Down to the last character, transcribe every record.

[[ INFORMATION SHOWN, beginning ]]

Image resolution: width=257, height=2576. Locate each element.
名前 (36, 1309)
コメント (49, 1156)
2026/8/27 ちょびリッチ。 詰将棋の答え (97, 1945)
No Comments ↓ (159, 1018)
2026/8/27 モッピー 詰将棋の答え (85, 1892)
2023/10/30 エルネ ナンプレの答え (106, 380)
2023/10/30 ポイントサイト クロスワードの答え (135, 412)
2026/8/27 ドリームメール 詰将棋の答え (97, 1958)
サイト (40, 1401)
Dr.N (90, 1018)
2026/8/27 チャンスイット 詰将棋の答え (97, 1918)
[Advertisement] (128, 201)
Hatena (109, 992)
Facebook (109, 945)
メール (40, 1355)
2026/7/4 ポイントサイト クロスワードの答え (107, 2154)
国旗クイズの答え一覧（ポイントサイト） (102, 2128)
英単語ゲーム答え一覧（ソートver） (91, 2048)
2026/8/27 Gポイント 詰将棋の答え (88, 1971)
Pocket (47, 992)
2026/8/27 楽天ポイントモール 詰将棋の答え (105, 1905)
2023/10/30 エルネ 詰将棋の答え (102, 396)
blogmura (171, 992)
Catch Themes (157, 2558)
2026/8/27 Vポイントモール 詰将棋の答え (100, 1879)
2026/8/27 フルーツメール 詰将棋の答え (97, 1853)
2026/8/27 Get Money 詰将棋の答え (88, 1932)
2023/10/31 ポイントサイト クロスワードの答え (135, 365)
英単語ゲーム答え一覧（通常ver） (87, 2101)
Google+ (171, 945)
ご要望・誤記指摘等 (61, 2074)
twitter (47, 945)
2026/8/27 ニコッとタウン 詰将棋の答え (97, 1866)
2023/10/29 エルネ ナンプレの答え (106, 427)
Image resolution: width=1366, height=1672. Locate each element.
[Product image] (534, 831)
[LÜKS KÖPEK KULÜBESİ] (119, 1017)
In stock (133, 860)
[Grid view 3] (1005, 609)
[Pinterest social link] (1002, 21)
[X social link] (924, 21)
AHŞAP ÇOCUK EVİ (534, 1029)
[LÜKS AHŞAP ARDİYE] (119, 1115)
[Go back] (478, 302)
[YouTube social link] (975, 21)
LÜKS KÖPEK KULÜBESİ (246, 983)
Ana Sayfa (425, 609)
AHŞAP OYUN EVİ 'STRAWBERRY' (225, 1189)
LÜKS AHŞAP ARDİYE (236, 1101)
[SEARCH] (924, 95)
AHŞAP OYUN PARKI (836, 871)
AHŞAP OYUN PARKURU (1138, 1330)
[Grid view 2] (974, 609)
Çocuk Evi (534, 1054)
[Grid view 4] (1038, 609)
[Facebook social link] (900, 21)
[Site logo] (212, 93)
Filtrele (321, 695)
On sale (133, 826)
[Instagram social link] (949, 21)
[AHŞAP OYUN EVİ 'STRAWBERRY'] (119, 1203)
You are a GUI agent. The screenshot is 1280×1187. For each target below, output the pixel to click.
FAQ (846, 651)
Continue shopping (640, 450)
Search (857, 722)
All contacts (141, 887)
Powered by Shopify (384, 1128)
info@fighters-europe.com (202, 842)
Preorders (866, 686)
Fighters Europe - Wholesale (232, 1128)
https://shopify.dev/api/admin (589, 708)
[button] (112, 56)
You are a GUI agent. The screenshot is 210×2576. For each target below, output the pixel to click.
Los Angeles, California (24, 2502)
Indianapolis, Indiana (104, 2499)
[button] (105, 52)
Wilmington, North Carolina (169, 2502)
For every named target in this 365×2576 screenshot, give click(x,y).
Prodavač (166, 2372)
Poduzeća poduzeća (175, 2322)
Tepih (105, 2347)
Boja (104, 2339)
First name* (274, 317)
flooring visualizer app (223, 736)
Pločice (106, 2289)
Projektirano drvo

[[ INFORMATION SHOWN, end ]]

ANSWER TO THE PROBLEM:
Image resolution: width=257, height=2576. Locate each element.
名前 (36, 1309)
コメント (49, 1156)
2026/8/27 ちょびリッチ。 詰将棋の答え (97, 1945)
No Comments ↓ (159, 1018)
2026/8/27 モッピー 詰将棋の答え (85, 1892)
2023/10/30 エルネ ナンプレの答え (106, 380)
2023/10/30 ポイントサイト クロスワードの答え (135, 412)
2026/8/27 ドリームメール 詰将棋の答え (97, 1958)
サイト (40, 1401)
Dr.N (90, 1018)
2026/8/27 チャンスイット 詰将棋の答え (97, 1918)
[Advertisement] (128, 201)
Hatena (109, 992)
Facebook (109, 945)
メール (40, 1355)
2026/7/4 ポイントサイト クロスワードの答え (107, 2154)
国旗クイズの答え一覧（ポイントサイト） (102, 2128)
英単語ゲーム答え一覧（ソートver） (91, 2048)
2026/8/27 Gポイント 詰将棋の答え (88, 1971)
Pocket (47, 992)
2026/8/27 楽天ポイントモール 詰将棋の答え (105, 1905)
2023/10/30 エルネ 詰将棋の答え (102, 396)
blogmura (171, 992)
Catch Themes (157, 2558)
2026/8/27 Vポイントモール 詰将棋の答え (100, 1879)
2026/8/27 フルーツメール 詰将棋の答え (97, 1853)
2026/8/27 Get Money 詰将棋の答え (88, 1932)
2023/10/31 ポイントサイト クロスワードの答え (135, 365)
英単語ゲーム答え一覧（通常ver） (87, 2101)
Google+ (171, 945)
ご要望・誤記指摘等 (61, 2074)
twitter (47, 945)
2026/8/27 ニコッとタウン 詰将棋の答え (97, 1866)
2023/10/29 エルネ ナンプレの答え (106, 427)
Image resolution: width=1366, height=1672. Locate each element.
[Product image] (534, 831)
[LÜKS KÖPEK KULÜBESİ] (119, 1017)
In stock (133, 860)
[Grid view 3] (1005, 609)
[Pinterest social link] (1002, 21)
[X social link] (924, 21)
AHŞAP ÇOCUK EVİ (534, 1029)
[LÜKS AHŞAP ARDİYE] (119, 1115)
[Go back] (478, 302)
[YouTube social link] (975, 21)
LÜKS KÖPEK KULÜBESİ (246, 983)
Ana Sayfa (425, 609)
AHŞAP OYUN EVİ 'STRAWBERRY' (225, 1189)
LÜKS AHŞAP ARDİYE (236, 1101)
[SEARCH] (924, 95)
AHŞAP OYUN PARKI (836, 871)
AHŞAP OYUN PARKURU (1138, 1330)
[Grid view 2] (974, 609)
Çocuk Evi (534, 1054)
[Grid view 4] (1038, 609)
[Facebook social link] (900, 21)
[Site logo] (212, 93)
Filtrele (321, 695)
On sale (133, 826)
[Instagram social link] (949, 21)
[AHŞAP OYUN EVİ 'STRAWBERRY'] (119, 1203)
You are a GUI agent. The screenshot is 1280×1187. For each target below, output the pixel to click.
FAQ (846, 651)
Continue shopping (640, 450)
Search (857, 722)
All contacts (141, 887)
Powered by Shopify (384, 1128)
info@fighters-europe.com (202, 842)
Preorders (866, 686)
Fighters Europe - Wholesale (232, 1128)
https://shopify.dev/api/admin (589, 708)
[button] (112, 56)
You are a GUI agent. The screenshot is 210×2576. For each target below, output the pixel to click.
Los Angeles, California (24, 2502)
Indianapolis, Indiana (104, 2499)
[button] (105, 52)
Wilmington, North Carolina (169, 2502)
For every named target in this 365×2576 screenshot, give click(x,y).
Prodavač (166, 2372)
Poduzeća poduzeća (175, 2322)
Tepih (105, 2347)
Boja (104, 2339)
First name* (274, 317)
flooring visualizer app (223, 736)
Pločice (106, 2289)
Projektirano drvo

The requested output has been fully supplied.